Not so fast, says The 74’s Kate Stringer. Stringer agrees that ESSA’s “notorious fifth indicator left the door wide open for states to measure student achievement in ways other than academic,” but when “it came time to choose, social-emotional learning skills were largely ignored.” But “just because states don’t include social-emotional learning as an accountability measure doesn’t mean they haven’t incorporated it into their ESSA plans.” For example, according to the Collaborative for Academic, Social, and Emotional Learning (CASEL), “Massachusetts will include SEL training in its professional development for teachers, Connecticut will use federal funds to improve learning environments in schools, and South Carolina incorporates skills like ‘self-direction’ and ‘perseverance’ in its graduate framework.”

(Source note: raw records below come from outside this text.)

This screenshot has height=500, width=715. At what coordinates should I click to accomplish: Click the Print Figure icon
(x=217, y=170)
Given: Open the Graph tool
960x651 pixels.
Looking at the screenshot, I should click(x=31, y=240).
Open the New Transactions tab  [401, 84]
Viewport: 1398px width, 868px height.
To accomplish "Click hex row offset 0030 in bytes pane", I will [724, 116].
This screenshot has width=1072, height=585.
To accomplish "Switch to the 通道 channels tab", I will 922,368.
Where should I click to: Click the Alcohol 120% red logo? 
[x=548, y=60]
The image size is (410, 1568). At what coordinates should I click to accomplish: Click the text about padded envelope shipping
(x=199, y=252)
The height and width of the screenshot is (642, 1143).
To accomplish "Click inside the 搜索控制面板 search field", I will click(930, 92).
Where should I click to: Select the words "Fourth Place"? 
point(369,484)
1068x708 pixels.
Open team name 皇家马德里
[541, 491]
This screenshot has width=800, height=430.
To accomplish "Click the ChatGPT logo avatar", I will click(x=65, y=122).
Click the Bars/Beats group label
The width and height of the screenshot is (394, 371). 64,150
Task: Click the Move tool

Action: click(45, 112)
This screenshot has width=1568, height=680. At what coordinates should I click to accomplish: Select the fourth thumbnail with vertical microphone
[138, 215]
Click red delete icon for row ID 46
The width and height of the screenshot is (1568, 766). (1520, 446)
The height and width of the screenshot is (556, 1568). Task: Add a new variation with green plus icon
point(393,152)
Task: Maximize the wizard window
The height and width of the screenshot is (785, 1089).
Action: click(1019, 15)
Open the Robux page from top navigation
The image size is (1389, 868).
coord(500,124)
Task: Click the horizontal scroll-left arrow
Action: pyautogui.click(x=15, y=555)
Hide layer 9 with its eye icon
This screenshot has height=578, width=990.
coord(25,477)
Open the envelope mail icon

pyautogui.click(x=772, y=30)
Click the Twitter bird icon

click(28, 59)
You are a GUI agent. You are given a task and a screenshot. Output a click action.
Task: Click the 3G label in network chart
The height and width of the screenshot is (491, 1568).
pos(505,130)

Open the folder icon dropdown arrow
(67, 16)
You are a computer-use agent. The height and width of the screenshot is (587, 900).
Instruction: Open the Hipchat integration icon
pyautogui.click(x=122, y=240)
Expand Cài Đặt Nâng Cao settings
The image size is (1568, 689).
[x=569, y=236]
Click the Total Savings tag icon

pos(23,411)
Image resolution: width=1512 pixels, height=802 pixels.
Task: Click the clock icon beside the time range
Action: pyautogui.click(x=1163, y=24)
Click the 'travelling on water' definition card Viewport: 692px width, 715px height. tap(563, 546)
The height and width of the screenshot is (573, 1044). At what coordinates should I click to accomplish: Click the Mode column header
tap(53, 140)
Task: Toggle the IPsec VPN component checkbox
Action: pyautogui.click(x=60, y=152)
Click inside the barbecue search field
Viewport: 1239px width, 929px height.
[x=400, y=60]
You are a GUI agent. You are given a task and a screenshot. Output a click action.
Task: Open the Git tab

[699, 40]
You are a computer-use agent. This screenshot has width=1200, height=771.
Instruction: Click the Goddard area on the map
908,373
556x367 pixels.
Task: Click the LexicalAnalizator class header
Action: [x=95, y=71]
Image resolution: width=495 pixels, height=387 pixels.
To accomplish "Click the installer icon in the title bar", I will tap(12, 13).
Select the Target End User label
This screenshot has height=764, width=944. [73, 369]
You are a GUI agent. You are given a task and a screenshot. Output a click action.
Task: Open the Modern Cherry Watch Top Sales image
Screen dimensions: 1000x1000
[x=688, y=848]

More scrutiny of second-round plans, continued

Last week, we told you about Charles Barone and Dana Laurens’s two-part piece calling for closer examination of second-round ESSA plans by the U.S. Education Department. In part one, they “focused on ED’s failure to enforce ESSA guardrails that quite sensibly require state accountability system indicators be comparable and statewide.” They’ve since released part two, which focuses on a “second set of equally sensible and necessary ESSA requirements — that ED has also chosen to ignore,” which “stipulates that all state accountability systems incorporate student proficiency on annual state assessments in math and English Language Arts.” But as one can see from their “summary of ESSA ‘bright line,’ statutory provisions, proficiency is a required accountability system indicator, both for all students and for groups of historically disadvantaged students, as are goals for closing proficiency gaps between the latter groups of students and their more advantaged peers.”